Bu başlıkla yazıya başlayınca çok su götürür bir durum ortaya çıktığının farkındayım. Bu yazının sonu gelmez. Eh, benim yerin büyüklüğü ve yazıların uzunluğu da belli. Anlaşılan o ki, kısaca değinebileceğim. Aslında ülkelerin karakterleri vardır. O ülkenin-bölgenin içindeki vatandaşların yaşama alışkanlıkları, tarihsel refleksleri, inanç şekilleri, ritüelleri kendi yönetim biçimlerini belirler. Demokrasi çok zor ve uzun zaman sindirilmesi gereken bir yönetim biçimi. Eğer kitleler bu kadar zamana sahip olamazsa ortaya bir diktatörlükten başka bir diktatörlüğü giden uzun ve yorucu bir yol çıkıyor. Yıllar önce bir espri okumuştum. Soru: Komünizm nedir? Cevap: Faşizmden faşizme giden uzun ve çileli bir yoldur. Rusya’nın çarlıktan, çarlık benzeri bir yönetime geçişini keskin dille anlatan bir kara mizah örneği.

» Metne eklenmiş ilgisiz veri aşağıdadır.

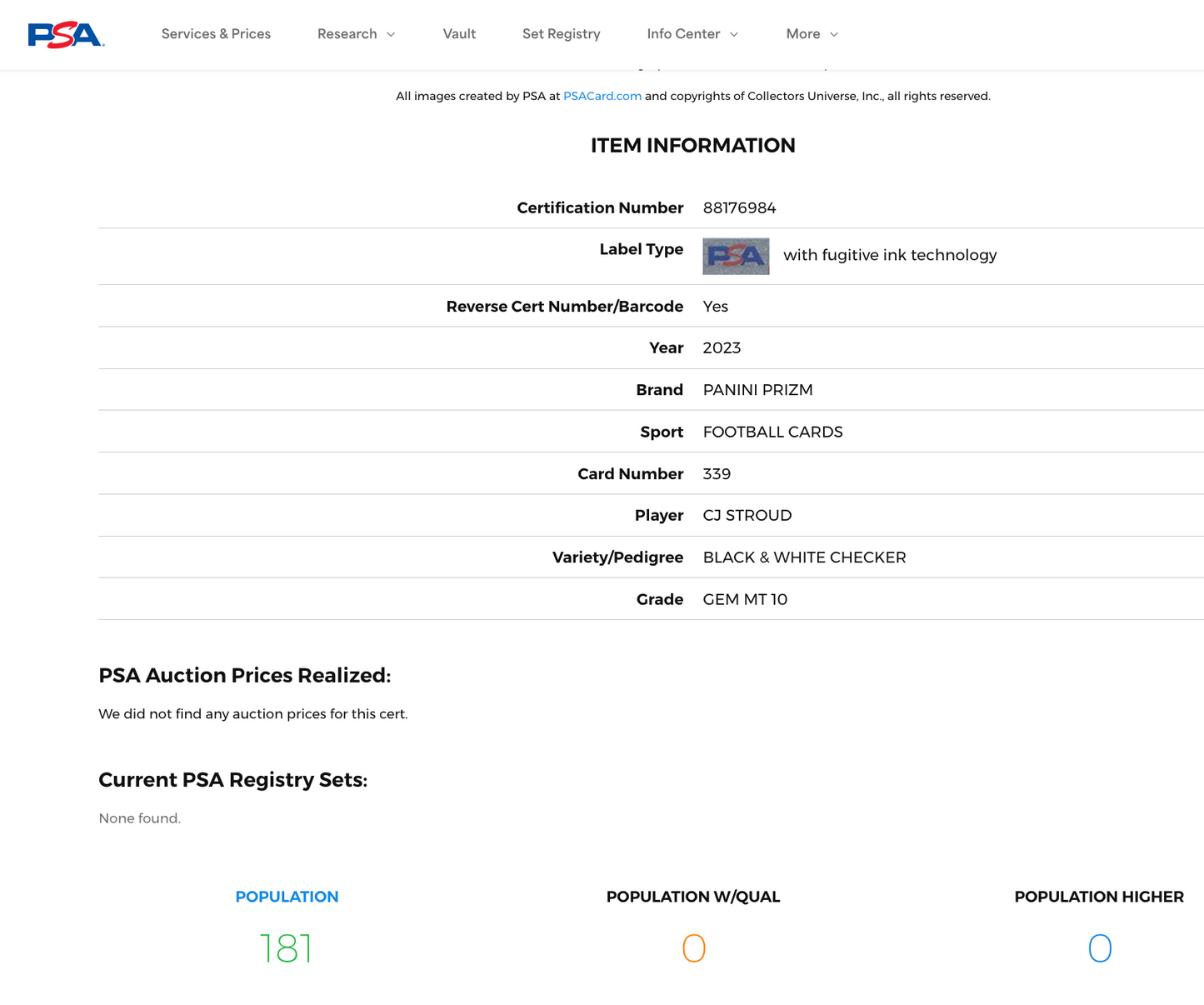Expand the chevron beside Research
The width and height of the screenshot is (1204, 1005).
click(391, 34)
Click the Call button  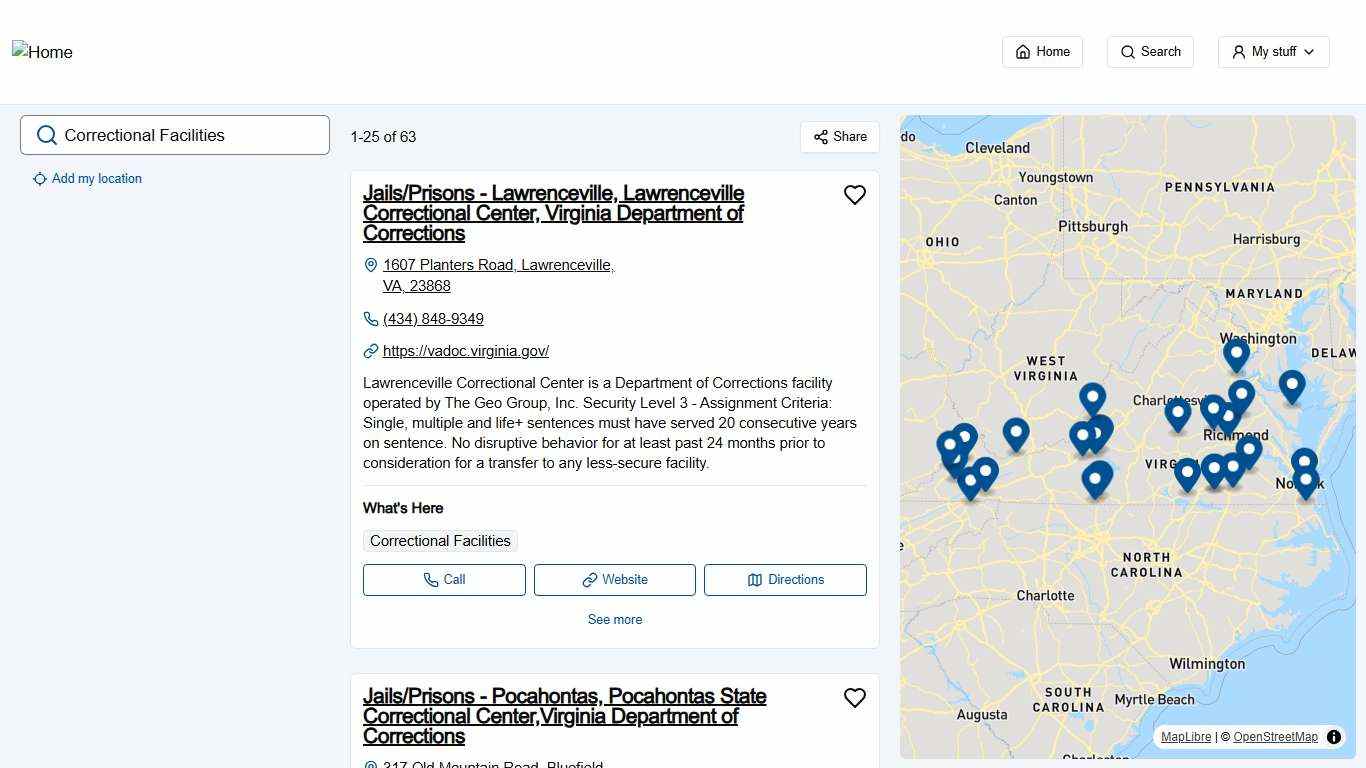click(444, 580)
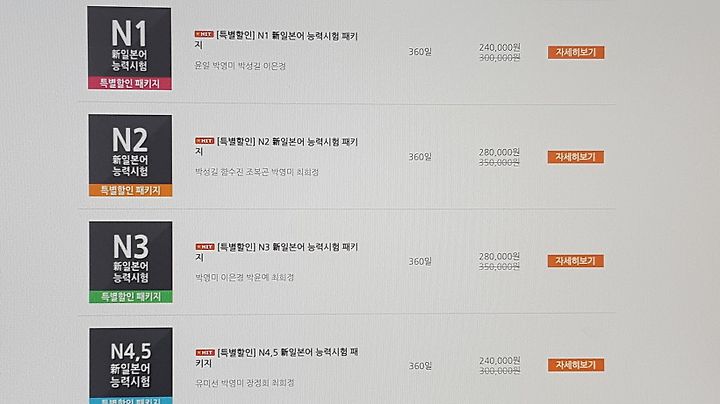Open the N4,5 special discount package thumbnail
The width and height of the screenshot is (720, 404).
[x=131, y=365]
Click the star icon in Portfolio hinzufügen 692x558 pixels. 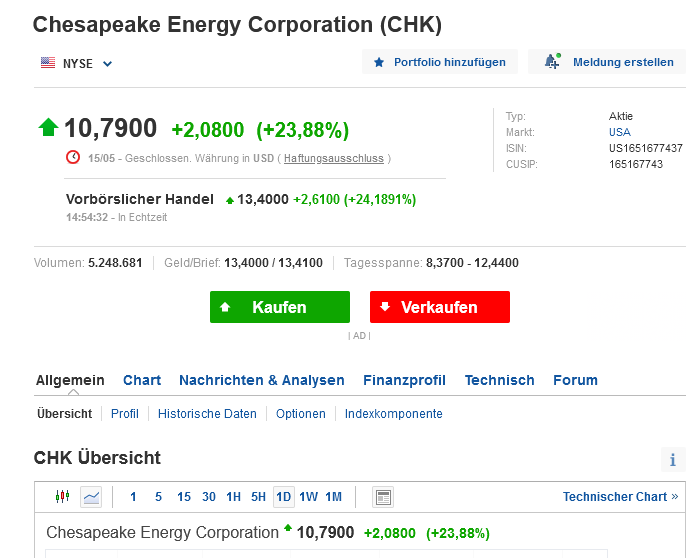379,62
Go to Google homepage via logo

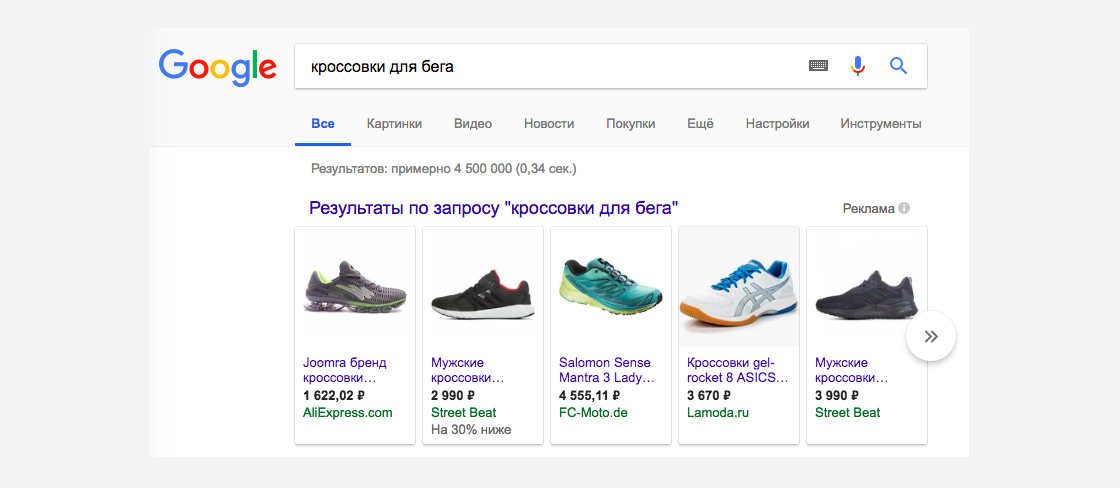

Amerika’nın istilalar tarihi neredeyse tek tip. Kendisini hiç geliştirmiyor. Adeta elinde bir ‘patron’ var, hemen her ülkeye aynı elbiseyi dikiyor. Ama farkında değil ki, kimi ülkelerin insanları uzun boylu, kimi kısa, kimi zayıf iken, kimi şişman. Yani aynı elbiseleri bir türlü giyemiyorlar. Amerika, Japonya’yı işgal ettiğinde kendi sistemini uygulamaya koydu. Sonuç mükemmeldi. Piyasa ekonomisi, kapitalizm, demokrasi tam üstlerine uygun geldi. Aynı şey, Almanya’da da oldu. Ülkeyi federal sisteme göre düzenlediler, beş on yıl önce Hitler gibi bir canavarı seçen halk dünyanın en iyi demokrasilerinden birini üretir oldu. Üstüne yıllarca komünizm ile yaşamış olan Doğu Almanya’yı içlerine aldılar, Doğu Almanya da demokrasiye sahip çıktı. Üstelik şimdiki Başbakanları Doğu Alman kökenli. Kore de aynı şekilde. Ortaya kapitalizmin rüya ülkelerinden biri çıktı.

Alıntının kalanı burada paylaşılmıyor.